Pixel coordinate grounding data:
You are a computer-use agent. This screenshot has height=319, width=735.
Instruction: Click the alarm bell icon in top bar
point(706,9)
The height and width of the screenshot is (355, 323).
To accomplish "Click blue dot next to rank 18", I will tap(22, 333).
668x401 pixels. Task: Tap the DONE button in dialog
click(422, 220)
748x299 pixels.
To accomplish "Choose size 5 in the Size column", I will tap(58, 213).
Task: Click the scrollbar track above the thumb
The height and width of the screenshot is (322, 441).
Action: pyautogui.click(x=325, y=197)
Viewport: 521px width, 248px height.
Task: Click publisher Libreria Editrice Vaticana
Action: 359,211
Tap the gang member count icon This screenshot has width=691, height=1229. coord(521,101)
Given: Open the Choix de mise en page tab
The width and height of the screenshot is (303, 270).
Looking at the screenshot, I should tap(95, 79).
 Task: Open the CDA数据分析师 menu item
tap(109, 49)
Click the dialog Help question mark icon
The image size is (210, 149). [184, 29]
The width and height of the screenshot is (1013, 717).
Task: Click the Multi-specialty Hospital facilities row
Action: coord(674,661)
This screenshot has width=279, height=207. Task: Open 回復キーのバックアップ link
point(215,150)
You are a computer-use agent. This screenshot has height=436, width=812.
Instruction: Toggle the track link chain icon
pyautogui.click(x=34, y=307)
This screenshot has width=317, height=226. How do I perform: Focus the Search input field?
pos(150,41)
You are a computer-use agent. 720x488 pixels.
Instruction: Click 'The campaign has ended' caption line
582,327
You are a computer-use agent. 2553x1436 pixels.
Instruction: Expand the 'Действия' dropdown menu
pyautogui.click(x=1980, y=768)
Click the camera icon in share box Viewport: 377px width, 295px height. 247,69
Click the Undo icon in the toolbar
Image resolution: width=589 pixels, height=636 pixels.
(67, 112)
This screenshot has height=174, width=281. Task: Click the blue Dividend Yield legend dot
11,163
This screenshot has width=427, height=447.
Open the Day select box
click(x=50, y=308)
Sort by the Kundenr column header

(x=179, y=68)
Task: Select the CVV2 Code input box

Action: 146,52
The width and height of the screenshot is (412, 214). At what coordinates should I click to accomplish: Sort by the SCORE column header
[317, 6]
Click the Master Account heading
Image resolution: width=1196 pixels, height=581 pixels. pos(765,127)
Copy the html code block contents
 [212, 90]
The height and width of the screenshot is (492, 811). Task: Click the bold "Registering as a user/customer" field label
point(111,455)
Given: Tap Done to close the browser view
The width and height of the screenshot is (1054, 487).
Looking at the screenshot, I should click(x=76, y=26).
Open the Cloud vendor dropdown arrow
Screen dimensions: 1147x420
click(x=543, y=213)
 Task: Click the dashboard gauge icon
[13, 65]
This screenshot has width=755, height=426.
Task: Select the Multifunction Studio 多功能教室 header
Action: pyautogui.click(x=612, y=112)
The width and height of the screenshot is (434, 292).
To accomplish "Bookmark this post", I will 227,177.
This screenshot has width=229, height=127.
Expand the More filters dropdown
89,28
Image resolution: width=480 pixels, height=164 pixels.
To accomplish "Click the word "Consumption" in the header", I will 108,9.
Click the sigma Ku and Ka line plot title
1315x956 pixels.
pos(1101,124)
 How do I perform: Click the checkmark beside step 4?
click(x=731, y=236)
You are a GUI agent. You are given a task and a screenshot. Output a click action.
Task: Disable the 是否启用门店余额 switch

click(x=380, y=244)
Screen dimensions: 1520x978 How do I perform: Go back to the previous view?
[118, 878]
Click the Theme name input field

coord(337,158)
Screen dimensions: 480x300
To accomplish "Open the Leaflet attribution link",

TASK GOAL: The response must hold only the lines above from the line with "This screenshot has width=317, height=226." through the line with "You are a computer-use agent. 2553x1436", each copied exactly, both ends kept.

ANSWER SPACE:
This screenshot has width=317, height=226. How do I perform: Focus the Search input field?
pos(150,41)
You are a computer-use agent. 720x488 pixels.
Instruction: Click 'The campaign has ended' caption line
582,327
You are a computer-use agent. 2553x1436 pixels.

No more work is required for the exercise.